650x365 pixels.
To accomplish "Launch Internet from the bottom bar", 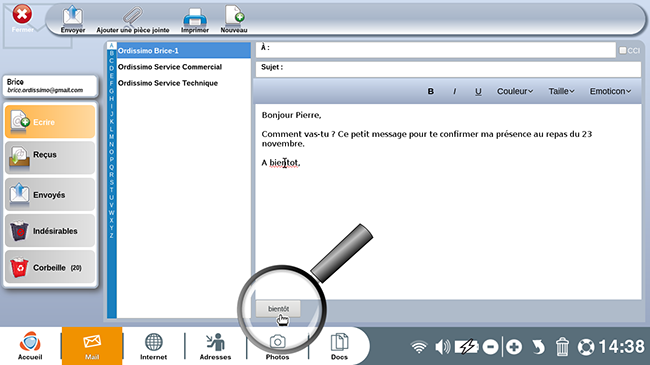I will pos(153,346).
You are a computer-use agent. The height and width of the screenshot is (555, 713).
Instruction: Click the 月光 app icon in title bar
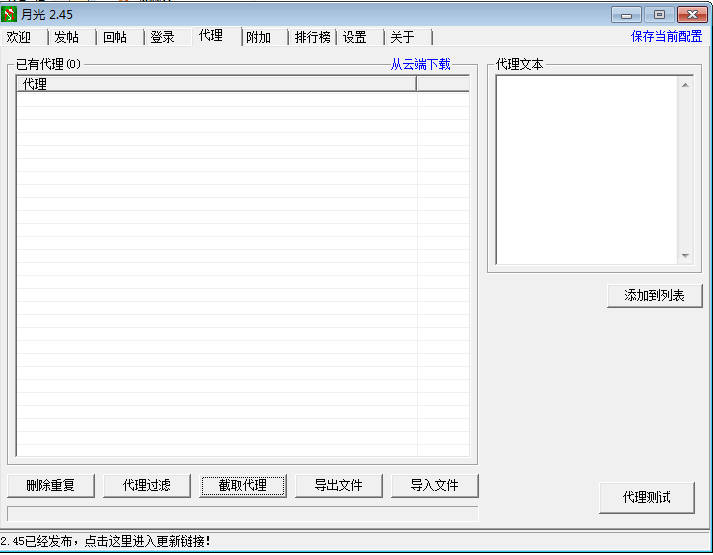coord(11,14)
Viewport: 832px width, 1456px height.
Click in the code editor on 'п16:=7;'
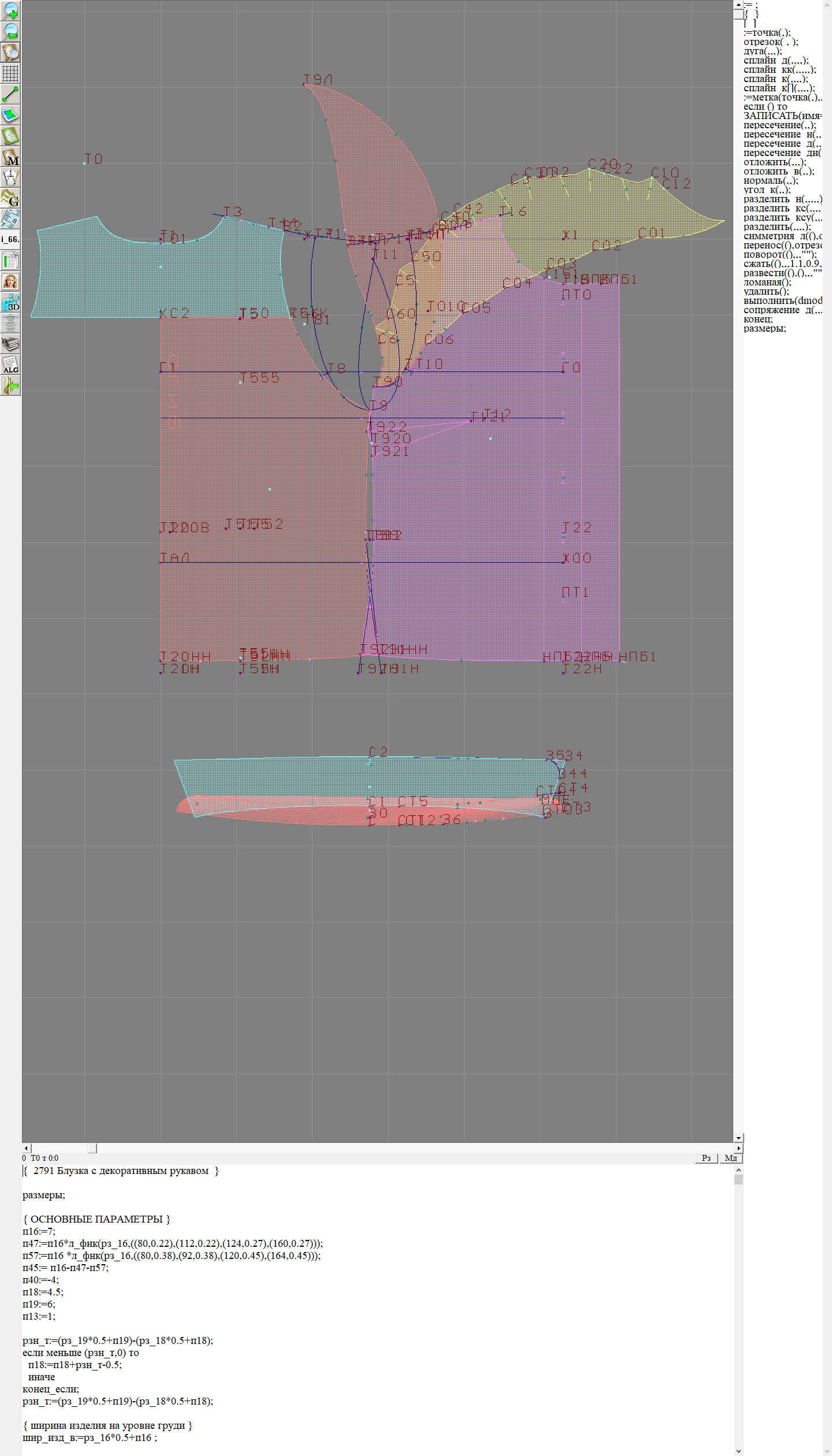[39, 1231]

══════════════════════════════

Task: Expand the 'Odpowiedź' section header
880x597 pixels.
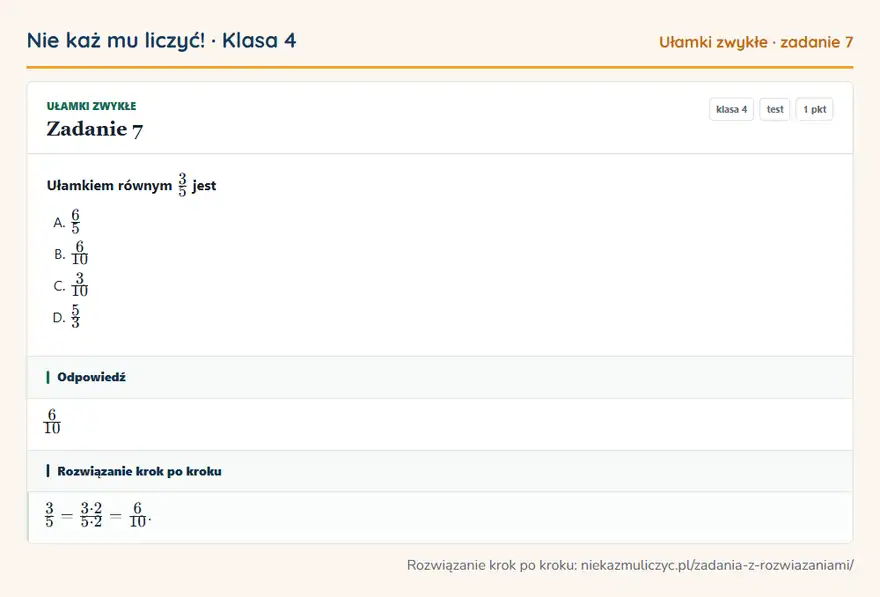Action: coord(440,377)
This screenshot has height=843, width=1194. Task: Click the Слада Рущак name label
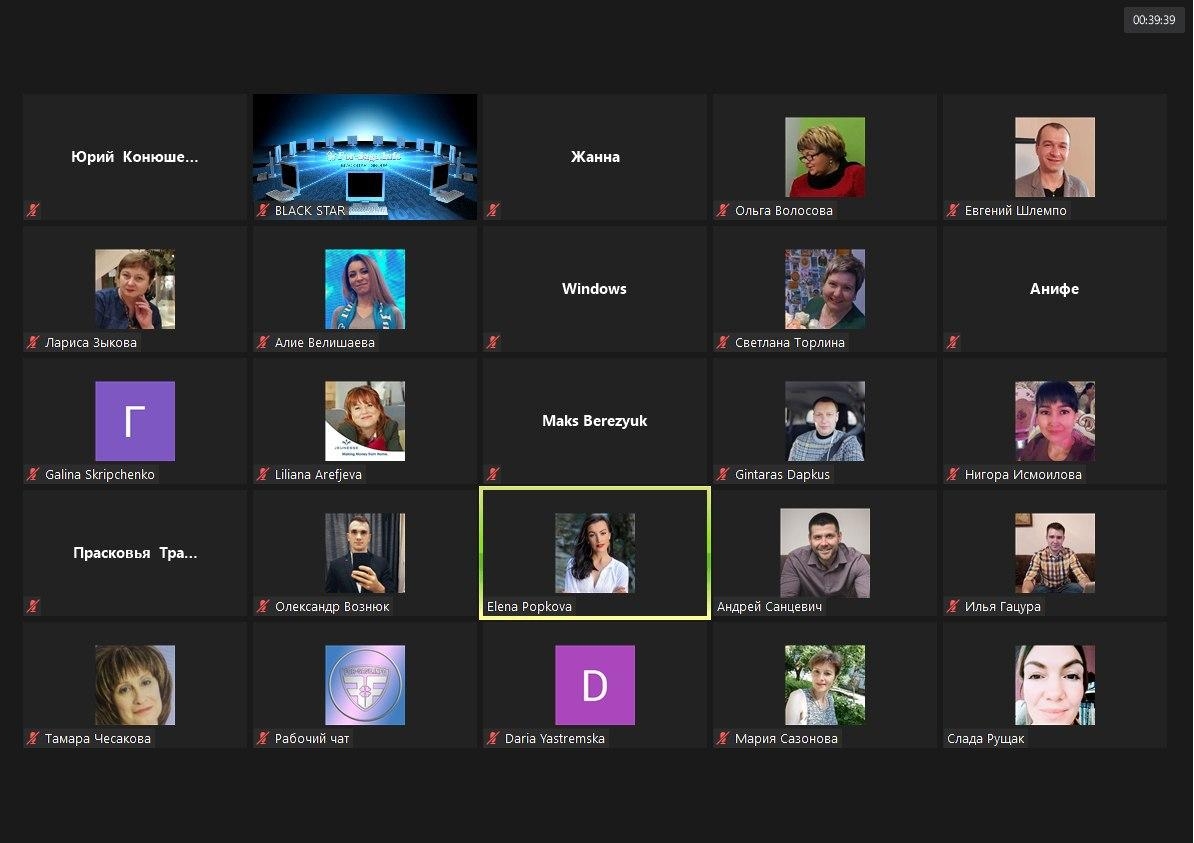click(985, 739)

══════════════════════════════

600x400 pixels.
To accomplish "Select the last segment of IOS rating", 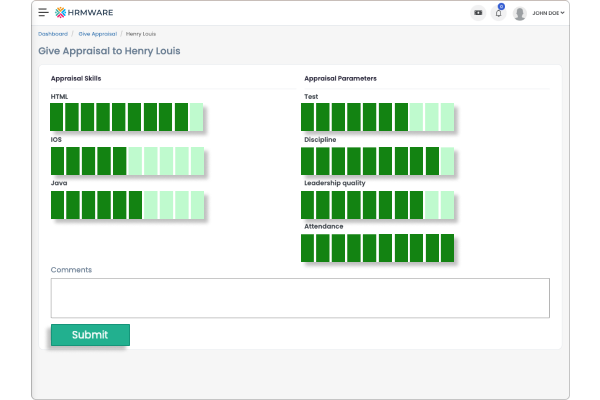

══════════════════════════════

** EXERCISE DESCRIPTION **
Your answer should be the lines above, word for word, from the line with "600x400 pixels." through the line with "the last segment", minus the pictures.

** RESULT FOR THIS TASK **
600x400 pixels.
To accomplish "Select the last segment of IOS rating", 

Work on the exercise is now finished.